APARTAMENTOS PARA TURISTAS
O ministro de Assuntos do Consumidor aproveitou a oportunidade para "parabenizar" o Consell de Ibiza, governado pelo Partido Popular, pela retirada de anúncios de apartamentos turísticos ilegais na plataforma de aluguel Airbnb. É uma tarefa louvável e não me importo com o signo político", disse Bustinduy, que afirmou que nos últimos meses realizou reuniões e compartilhou informações sobre anúncios ilegais "com todas as administrações, independentemente do signo político", para que tomem providências.
"Oferecemos as ferramentas do Ministério para uma luta comum, que é acabar com os apartamentos turísticos ilegais que estão expulsando famílias de suas casas e prejudicando seriamente o direito constitucional à moradia", disse o ministro, que apontou para outros líderes, como "o Sr. Almedia, a quem enviamos informações sobre 15.000 apartamentos turísticos ilegais em Madri com o endereço postal, rua, número e andar de milhares deles, não fez absolutamente nada". "Cooperamos como deveria ser normal entre as administrações e os resultados são positivos. Se ao menos outros líderes do Partido Popular, como o Sr. Almedia ou o Sr. Mazón, aprendessem com o Consell de Ibiza", disse Bustinduy.

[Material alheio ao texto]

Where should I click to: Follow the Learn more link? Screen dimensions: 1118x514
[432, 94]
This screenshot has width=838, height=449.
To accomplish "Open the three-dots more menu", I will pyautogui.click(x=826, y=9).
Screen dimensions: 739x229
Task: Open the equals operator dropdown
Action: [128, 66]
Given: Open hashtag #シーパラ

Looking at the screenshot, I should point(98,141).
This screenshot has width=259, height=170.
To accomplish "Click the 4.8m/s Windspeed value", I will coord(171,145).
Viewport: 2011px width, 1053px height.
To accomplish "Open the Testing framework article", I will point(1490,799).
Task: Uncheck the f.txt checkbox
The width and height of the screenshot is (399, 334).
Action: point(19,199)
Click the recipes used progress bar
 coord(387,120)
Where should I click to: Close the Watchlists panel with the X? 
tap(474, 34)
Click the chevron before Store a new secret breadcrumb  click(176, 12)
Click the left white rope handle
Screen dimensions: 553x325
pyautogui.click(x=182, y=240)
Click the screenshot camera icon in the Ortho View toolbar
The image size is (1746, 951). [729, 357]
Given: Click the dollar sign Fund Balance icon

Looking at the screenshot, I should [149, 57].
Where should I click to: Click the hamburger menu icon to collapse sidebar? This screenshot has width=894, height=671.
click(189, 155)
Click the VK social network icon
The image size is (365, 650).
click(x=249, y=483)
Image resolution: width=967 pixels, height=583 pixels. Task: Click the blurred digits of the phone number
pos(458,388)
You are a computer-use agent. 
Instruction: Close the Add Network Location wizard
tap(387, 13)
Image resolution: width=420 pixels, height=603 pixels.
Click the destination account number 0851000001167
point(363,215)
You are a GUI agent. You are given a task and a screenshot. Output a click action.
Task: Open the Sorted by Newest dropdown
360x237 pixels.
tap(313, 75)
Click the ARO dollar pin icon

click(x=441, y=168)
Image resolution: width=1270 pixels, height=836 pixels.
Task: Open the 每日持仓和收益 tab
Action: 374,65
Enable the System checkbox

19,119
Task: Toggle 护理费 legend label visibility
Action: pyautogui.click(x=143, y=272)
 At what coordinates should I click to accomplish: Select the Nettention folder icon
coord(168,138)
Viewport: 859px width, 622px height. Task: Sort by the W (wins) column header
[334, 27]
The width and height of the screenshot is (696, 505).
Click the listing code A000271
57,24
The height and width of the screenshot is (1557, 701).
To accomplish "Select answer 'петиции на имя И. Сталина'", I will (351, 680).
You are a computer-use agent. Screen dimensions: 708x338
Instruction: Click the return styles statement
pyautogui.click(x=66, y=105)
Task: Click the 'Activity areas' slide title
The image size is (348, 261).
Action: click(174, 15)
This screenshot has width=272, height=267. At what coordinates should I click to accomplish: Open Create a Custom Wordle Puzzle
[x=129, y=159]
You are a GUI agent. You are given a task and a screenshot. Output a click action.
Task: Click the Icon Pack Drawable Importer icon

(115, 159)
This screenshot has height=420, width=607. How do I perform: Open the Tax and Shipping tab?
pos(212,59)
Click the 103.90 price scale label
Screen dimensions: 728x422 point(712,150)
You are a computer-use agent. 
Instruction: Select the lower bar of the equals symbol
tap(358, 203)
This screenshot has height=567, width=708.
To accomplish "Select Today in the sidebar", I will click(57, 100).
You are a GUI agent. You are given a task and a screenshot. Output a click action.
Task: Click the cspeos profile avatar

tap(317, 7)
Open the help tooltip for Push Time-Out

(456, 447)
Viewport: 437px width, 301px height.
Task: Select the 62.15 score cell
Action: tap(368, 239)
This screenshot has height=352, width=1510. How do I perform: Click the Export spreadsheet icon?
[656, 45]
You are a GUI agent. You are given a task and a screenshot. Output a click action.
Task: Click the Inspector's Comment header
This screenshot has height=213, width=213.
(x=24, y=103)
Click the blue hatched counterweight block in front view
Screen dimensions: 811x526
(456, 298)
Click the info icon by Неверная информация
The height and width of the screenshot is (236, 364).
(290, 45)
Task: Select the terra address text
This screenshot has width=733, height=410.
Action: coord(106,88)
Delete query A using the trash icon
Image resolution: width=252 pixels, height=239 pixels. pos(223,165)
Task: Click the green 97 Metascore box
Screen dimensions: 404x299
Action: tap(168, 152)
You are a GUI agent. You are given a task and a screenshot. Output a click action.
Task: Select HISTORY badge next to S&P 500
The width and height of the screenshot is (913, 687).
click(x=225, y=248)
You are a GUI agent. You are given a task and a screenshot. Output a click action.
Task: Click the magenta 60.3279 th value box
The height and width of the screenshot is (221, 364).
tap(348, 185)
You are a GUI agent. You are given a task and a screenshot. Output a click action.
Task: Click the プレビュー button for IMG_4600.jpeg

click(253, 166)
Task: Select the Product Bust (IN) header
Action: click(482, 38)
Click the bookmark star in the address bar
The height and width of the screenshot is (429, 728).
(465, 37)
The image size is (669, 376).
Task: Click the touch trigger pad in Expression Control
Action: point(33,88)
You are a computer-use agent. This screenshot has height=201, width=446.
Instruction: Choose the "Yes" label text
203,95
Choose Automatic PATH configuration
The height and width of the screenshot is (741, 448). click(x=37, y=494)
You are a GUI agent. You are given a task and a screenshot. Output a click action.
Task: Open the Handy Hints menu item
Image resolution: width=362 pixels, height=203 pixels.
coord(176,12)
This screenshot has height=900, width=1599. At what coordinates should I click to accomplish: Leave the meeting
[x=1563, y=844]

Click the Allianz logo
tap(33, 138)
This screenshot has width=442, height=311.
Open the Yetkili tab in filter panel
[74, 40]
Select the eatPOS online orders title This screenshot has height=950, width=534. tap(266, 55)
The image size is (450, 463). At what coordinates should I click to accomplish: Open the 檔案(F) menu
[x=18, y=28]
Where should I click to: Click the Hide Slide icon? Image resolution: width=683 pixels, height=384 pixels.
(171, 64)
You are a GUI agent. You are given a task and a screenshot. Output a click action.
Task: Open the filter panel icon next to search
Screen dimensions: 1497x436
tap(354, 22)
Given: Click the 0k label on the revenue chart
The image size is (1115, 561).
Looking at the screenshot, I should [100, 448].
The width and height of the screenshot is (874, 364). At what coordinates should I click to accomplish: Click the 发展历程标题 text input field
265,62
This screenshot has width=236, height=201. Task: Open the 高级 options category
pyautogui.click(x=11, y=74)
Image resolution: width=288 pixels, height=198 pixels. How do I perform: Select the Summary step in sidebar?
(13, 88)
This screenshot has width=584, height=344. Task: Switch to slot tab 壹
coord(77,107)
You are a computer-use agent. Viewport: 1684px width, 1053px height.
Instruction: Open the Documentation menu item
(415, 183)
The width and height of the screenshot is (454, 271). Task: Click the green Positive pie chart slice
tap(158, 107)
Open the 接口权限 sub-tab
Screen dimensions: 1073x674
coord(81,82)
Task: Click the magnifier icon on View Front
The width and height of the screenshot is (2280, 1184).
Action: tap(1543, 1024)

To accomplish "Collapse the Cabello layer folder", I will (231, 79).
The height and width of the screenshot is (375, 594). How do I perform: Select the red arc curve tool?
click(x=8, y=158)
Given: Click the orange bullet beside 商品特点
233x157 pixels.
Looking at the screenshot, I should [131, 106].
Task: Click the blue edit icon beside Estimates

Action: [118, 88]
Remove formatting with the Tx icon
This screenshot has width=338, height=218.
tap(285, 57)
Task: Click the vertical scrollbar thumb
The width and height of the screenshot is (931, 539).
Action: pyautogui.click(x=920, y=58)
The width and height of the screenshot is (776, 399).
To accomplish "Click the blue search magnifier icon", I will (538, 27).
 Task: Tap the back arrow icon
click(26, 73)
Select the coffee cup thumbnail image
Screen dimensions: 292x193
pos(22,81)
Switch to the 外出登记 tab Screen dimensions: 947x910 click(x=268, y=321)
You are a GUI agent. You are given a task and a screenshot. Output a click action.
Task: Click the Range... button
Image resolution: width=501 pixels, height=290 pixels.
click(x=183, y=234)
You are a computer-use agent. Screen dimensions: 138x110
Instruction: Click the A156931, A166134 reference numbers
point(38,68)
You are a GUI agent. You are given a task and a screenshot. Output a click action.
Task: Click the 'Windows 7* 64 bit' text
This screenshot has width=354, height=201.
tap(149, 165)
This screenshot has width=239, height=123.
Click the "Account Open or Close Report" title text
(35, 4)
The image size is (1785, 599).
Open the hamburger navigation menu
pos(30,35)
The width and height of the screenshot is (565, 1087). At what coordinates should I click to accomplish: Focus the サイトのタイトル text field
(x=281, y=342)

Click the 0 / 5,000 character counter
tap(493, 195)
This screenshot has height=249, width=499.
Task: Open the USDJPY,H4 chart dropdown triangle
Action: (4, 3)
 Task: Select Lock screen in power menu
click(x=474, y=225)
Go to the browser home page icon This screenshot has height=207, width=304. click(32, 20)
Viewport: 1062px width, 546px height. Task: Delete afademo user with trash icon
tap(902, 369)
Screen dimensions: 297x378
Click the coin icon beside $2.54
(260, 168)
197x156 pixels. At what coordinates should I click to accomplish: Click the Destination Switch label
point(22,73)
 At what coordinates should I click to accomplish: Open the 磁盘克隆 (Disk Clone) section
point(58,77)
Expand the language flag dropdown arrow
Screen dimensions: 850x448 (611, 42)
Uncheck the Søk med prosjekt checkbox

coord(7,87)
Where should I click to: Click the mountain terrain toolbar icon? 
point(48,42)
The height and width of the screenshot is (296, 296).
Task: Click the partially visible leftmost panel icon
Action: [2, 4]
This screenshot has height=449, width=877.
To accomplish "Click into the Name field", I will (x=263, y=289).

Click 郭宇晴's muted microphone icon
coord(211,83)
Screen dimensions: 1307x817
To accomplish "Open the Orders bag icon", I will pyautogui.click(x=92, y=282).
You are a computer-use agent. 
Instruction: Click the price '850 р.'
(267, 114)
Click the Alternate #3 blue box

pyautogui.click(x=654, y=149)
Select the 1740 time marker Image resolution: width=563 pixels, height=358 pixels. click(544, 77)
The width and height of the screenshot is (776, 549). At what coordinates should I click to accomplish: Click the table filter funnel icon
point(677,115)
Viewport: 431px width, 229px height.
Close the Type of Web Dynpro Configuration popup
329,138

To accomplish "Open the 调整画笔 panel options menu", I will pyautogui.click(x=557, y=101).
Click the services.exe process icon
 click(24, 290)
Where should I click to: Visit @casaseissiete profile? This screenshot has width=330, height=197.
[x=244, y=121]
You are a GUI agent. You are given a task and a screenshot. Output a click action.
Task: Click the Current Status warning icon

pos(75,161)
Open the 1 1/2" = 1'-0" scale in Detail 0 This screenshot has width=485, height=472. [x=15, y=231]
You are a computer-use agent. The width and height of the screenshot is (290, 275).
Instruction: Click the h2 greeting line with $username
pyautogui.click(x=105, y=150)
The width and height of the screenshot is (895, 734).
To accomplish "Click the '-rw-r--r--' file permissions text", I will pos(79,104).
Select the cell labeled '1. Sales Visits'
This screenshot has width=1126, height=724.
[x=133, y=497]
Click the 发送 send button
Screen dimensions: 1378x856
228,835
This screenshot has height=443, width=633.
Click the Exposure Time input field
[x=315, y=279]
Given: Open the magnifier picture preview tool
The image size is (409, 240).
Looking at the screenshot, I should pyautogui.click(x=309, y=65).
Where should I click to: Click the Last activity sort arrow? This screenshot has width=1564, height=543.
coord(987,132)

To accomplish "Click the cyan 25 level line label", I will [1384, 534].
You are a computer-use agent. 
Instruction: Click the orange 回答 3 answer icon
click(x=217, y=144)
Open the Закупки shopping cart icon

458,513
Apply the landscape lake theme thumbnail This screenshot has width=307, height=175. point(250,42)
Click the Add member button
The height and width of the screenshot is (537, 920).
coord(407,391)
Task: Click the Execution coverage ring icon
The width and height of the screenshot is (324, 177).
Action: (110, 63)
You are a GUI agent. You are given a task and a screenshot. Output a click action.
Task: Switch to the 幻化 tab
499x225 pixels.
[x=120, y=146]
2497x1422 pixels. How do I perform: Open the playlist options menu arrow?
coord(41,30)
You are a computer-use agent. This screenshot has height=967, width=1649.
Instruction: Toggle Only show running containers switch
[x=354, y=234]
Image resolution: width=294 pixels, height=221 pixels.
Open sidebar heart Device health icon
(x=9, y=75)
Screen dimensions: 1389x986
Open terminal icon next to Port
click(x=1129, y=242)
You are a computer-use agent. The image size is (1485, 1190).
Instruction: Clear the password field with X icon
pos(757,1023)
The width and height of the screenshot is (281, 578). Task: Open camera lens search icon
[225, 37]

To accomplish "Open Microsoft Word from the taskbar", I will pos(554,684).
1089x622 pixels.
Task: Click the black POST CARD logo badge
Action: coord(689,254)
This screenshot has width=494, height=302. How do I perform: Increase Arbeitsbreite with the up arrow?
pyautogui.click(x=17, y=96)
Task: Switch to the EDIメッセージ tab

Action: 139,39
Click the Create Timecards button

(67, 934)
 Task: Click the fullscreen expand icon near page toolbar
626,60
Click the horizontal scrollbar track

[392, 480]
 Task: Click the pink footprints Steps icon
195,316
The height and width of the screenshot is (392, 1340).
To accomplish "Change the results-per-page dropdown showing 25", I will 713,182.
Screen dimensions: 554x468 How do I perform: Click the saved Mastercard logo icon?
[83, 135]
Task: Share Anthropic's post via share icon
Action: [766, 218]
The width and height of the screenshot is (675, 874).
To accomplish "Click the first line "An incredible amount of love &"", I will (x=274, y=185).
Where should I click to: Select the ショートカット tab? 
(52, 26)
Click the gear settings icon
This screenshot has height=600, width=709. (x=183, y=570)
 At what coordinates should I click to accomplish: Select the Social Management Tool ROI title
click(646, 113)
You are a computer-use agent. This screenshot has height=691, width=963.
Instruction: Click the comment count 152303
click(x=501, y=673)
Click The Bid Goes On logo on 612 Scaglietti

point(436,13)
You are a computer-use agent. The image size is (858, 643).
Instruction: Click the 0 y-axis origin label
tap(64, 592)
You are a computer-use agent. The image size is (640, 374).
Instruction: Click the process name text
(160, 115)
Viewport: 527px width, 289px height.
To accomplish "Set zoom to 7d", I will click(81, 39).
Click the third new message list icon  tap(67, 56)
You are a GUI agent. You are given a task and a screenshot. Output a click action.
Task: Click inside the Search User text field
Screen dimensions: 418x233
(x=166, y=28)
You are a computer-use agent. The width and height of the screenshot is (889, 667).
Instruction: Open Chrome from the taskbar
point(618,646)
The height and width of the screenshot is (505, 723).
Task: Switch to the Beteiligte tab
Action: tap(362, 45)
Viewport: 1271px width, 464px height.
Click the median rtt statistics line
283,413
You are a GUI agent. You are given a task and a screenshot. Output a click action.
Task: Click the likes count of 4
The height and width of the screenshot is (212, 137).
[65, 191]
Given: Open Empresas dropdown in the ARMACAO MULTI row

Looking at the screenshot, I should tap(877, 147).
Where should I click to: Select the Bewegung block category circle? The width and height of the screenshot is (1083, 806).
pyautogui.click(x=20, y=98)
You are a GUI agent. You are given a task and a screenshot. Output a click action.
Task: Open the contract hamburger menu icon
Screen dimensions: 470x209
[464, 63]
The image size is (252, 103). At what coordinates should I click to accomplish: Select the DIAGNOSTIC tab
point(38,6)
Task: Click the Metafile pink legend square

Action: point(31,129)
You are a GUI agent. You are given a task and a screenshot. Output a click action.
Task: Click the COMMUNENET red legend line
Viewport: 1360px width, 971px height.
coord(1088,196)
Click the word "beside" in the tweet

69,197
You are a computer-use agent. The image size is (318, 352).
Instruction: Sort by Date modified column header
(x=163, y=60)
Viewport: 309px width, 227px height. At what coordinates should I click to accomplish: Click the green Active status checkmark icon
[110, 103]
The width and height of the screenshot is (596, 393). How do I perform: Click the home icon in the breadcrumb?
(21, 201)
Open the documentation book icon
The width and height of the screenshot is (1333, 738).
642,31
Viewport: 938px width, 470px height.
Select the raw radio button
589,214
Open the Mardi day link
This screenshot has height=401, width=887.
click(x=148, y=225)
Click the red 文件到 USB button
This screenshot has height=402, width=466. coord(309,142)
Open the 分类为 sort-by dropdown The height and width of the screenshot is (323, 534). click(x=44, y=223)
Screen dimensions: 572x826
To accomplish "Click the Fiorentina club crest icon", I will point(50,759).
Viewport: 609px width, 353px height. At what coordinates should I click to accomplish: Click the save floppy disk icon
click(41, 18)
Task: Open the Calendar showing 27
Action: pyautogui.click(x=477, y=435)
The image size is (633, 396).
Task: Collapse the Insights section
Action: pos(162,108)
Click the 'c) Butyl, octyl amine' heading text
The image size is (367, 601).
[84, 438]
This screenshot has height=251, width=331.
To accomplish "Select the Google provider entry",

O ministro também defendeu a proposta de Lei de Atendimento ao Cliente diante da controvérsia sobre a proposta de que as empresas devem oferecer serviços nos idiomas co-oficiais se forem obrigadas a fazê-lo. "Acho que é normal e de bom senso oferecer um serviço aos clientes nos idiomas oficiais do Estado onde eles os falam", disse Bustinduy, que afirmou que a controvérsia "foi exagerada" por "uma associação de empregadores furiosos" em face de "uma tentativa de fortalecer os direitos dos trabalhadores".
"Estamos falando do fato de que praticamente um quarto da população da Espanha fala esses idiomas no dia a dia, portanto, é completamente normal e natural que as grandes empresas que prestam serviços em todo o país e nas comunidades autônomas onde esses idiomas são falados possam lidar com as reclamações de uma forma completamente normal", justificou o ministro.
Bustinduy lembrou que a lei incluirá outros pontos importantes, como a obrigação de tratar as reclamações em menos de três minutos ou a proibição de chamadas de spam. "A associação de empregadores chama isso de política que interfere nas decisões das empresas, eu chamo isso de garantia dos direitos dos consumidores e do direito de não ser enganado e de não ser incomodado", disse o ministro.
Por fim, Bustinduy garantiu que serão tomadas medidas com relação à falha das pulseiras antiabuso para garantir seu funcionamento e assegurar que o erro "nunca mais aconteça". "Ouvi dizer que em nenhum caso houve mulheres cujas vidas tenham corrido perigo por causa desse problema, mas obviamente é um problema que será resolvido e corrigido. É um sistema que funciona e é necessário", disse o ministro de assuntos do consumidor.